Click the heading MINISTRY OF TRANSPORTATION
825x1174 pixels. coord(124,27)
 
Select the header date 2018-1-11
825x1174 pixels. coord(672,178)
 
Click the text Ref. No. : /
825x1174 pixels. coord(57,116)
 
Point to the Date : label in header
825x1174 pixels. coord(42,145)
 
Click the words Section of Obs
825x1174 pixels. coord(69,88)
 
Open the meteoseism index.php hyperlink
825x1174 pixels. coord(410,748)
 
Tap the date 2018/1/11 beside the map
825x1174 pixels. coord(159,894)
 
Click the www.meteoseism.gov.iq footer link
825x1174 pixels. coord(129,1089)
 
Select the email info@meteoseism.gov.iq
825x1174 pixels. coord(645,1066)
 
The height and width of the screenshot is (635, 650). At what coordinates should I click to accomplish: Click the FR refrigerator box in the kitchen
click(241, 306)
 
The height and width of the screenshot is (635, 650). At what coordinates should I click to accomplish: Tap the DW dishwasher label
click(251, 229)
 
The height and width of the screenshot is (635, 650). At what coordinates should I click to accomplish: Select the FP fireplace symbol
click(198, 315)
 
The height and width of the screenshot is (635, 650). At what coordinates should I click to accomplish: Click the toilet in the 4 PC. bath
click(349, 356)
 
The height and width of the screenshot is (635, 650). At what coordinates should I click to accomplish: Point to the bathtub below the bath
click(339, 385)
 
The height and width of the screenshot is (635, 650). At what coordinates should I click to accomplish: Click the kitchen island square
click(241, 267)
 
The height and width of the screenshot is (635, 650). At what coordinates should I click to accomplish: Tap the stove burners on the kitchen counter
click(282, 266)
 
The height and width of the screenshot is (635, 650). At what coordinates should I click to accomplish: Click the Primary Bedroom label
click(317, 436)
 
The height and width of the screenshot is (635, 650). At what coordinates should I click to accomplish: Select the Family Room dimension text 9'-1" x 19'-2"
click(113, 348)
+++++
YOUR TASK: Reproduce word for word the part of the listing above that opens with the line containing "Click the www.meteoseism.gov.iq footer link" and closes with the line containing "click(282, 266)", including both of those lines.

EXPECTED ANSWER:
Click the www.meteoseism.gov.iq footer link
825x1174 pixels. coord(129,1089)
 
Select the email info@meteoseism.gov.iq
825x1174 pixels. coord(645,1066)
 
The height and width of the screenshot is (635, 650). At what coordinates should I click to accomplish: Click the FR refrigerator box in the kitchen
click(241, 306)
 
The height and width of the screenshot is (635, 650). At what coordinates should I click to accomplish: Tap the DW dishwasher label
click(251, 229)
 
The height and width of the screenshot is (635, 650). At what coordinates should I click to accomplish: Select the FP fireplace symbol
click(198, 315)
 
The height and width of the screenshot is (635, 650). At what coordinates should I click to accomplish: Click the toilet in the 4 PC. bath
click(349, 356)
 
The height and width of the screenshot is (635, 650). At what coordinates should I click to accomplish: Point to the bathtub below the bath
click(339, 385)
 
The height and width of the screenshot is (635, 650). At what coordinates should I click to accomplish: Click the kitchen island square
click(241, 267)
 
The height and width of the screenshot is (635, 650). At what coordinates should I click to accomplish: Tap the stove burners on the kitchen counter
click(282, 266)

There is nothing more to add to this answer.